Há eleitoras norte-americanas que consideram que os EUA não estão preparados para ter uma mulher a liderar o país
Os EUA não elegeram Kamala Harris como a primeira mulher presidente, mas Janet Edwards ficou grata por ter testemunhado a candidatura de uma mulher negra ao mais alto cargo do país durante a sua vida.
Não quer deixar que a derrota de Harris a 5 de novembro lhe tire a alegria dos 107 dias que a antecederam.
“Não me vou desviar do que é possível no futuro”, diz Edwards, uma mulher de 53 anos de Washington DC, EUA, durante uma entrevista antes do discurso de reação aos resultados eleitorais de Harris na Universidade de Howard. “Haverá alguns momentos desafiantes que podem não ser do meu agrado, mas isso é normal quando se planeia viver esta vida, especialmente como mulher de cor”.
As eleições deixaram os democratas a tremer, mas a derrota de Harris vem com uma camada adicional de desilusão para algumas mulheres, particularmente as de cor que a apoiaram de forma avassaladora.

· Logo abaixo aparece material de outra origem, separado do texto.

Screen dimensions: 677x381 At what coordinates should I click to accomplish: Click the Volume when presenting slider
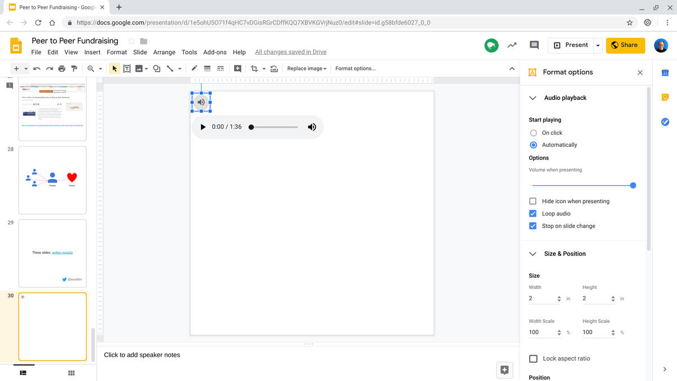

Pela segunda vez em oito anos, o teto de vidro mais alto e mais duro sobreviveu a milhões de pequenas fendas, testando mais uma vez o otimismo daqueles que esperam ver eleita a primeira mulher presidente.
Enquanto outros países – incluindo Itália, a Macedónia do Norte e, mais recentemente, o México – se juntaram nos últimos anos às fileiras de países que elegeram as primeiras mulheres para os mais altos cargos políticos, os eleitores norte-americanos escolheram Donald Trump duas vezes em vez das duas mulheres que mais se aproximaram da Casa Branca na história dos EUA.
As mulheres entram na corrida à Casa Branca há mais de 150 anos, começando com a candidatura de Victoria Woodhull em 1872 como candidata do Partido dos Direitos Iguais. A falecida deputada Shirley Chisholm, antiga congressista de Nova Iorque, tornou-se a primeira mulher negra a candidatar-se ao cargo em 1972, com o slogan “Unbought and Unbossed”. A campanha presidencial de Harris prestou homenagem à tipografia da campanha de Chisholm.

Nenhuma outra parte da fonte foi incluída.